As cobranças retroativas por pontos de fixação tornaram-se disputa recorrente entre provedores e distribuidoras. Antes de qualquer pagamento, o provedor deve auditar inventário, base de cálculo e período — e responder à notificação de forma técnica e documentada.

Publicado em 28/07/2026 · atualizado em 28/07/2026 2 min de leitura

A cobrança retroativa por uso de postes é hoje uma das disputas mais recorrentes entre provedores e distribuidoras de energia. O tema chegou à AGU e ao debate legislativo — o setor defende lei específica para o impasse regulatório — enquanto notificações com valores expressivos seguem sendo enviadas aos provedores.

Primeiro: auditar antes de decidir

Confissões de dívida e acordos assinados sem análise consolidam valores que talvez fossem discutíveis. A cobrança deve ser auditada em três eixos: inventário (os pontos cobrados existem e são do provedor?), base de cálculo (preço por ponto, metodologia e contrato aplicável) e período. A eventual prescrição depende do contrato, da natureza da cobrança e do período exigido — é análise caso a caso, não uma tese automática.

Segundo: responder no prazo, formalmente

A resposta formal e tempestiva preserva direitos, documenta a posição do provedor e abre o canal de negociação em bases técnicas. Sobre a retirada de cabos, é preciso ler o dispositivo com precisão.
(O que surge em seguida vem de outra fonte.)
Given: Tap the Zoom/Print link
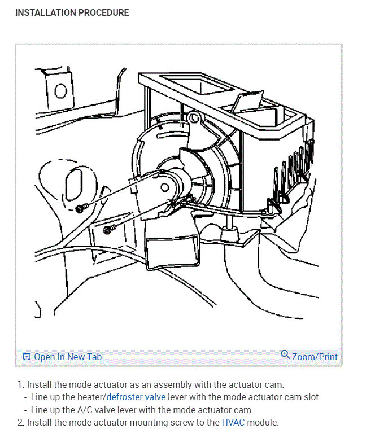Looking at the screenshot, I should pyautogui.click(x=315, y=357).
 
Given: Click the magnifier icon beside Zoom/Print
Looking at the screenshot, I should pyautogui.click(x=285, y=355).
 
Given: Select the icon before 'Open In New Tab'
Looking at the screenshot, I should pyautogui.click(x=26, y=357).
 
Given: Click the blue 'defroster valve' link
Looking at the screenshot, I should pyautogui.click(x=136, y=397).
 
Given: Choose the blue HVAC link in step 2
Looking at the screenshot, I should pyautogui.click(x=233, y=422).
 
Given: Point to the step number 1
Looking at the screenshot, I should pyautogui.click(x=20, y=384).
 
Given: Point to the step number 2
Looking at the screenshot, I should pyautogui.click(x=20, y=422).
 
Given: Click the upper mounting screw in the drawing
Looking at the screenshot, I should pyautogui.click(x=80, y=208).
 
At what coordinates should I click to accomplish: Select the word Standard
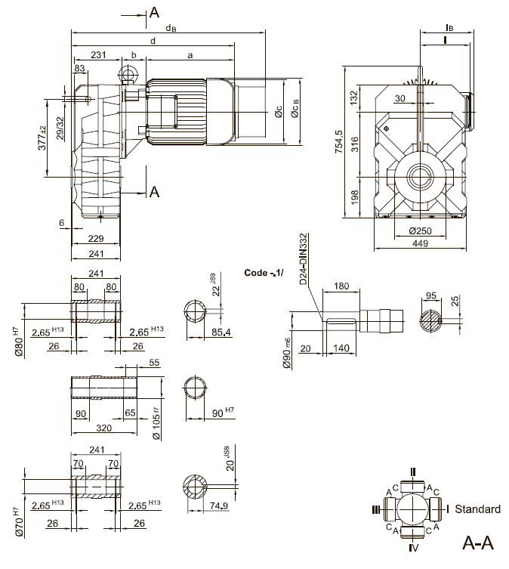point(477,509)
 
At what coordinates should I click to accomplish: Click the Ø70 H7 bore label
point(17,522)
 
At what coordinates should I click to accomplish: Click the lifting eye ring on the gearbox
point(126,73)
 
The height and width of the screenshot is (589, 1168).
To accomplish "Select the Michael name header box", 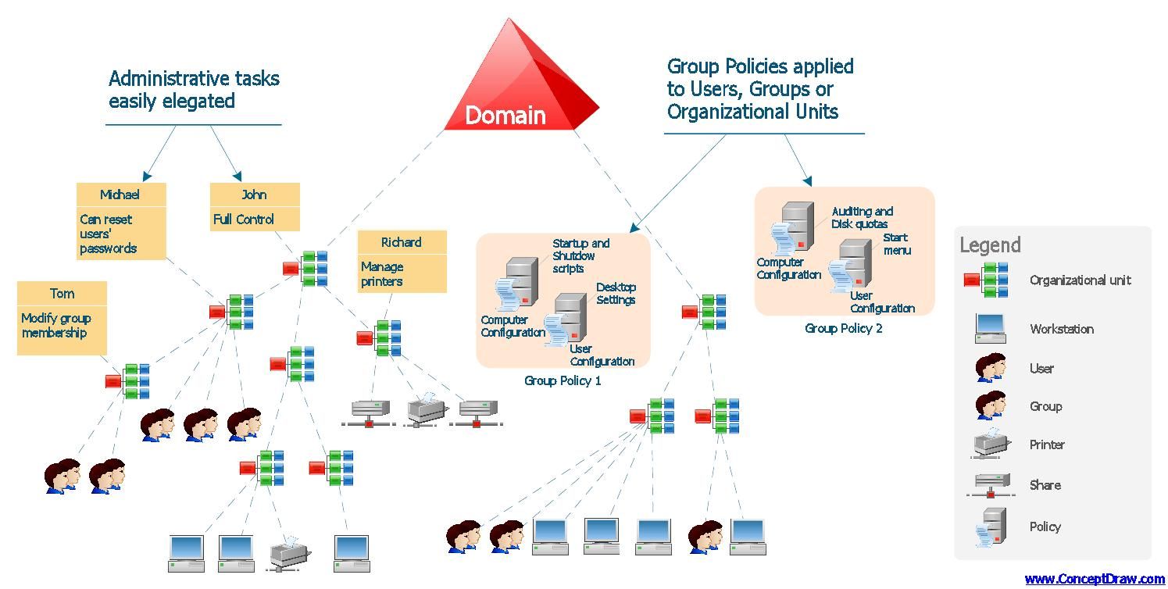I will [120, 195].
O art. 4º, § 7º, da Resolução Conjunta ANEEL/Anatel nº 4/2014 impõe à prestadora de telecomunicações o dever de regularizar imediatamente as situações emergenciais ou de risco de acidente, e o § 8º registra que a ausência de notificação da distribuidora não afasta esse dever. Ou seja: o comando dirige-se ao provedor, e não é autorização genérica para que a distribuidora retire cabos por conta própria. A retirada unilateral, fora das hipóteses e dos ritos aplicáveis, é juridicamente questionável e pode ser discutida, inclusive por vias de urgência, conforme o caso.

Terceiro: transformar a disputa em contrato

A saída sustentável costuma ser a regularização negociada: inventário conjunto, contrato de compartilhamento atualizado e cronograma de adequação técnica. Levantamento próprio e resposta técnica documentada permitem que a negociação ocorra sobre dados verificáveis.

Ressalva

Este texto analisa normas públicas e procedimentos administrativos. Não descreve casos de clientes, não relata resultados obtidos e não substitui a análise do caso concreto.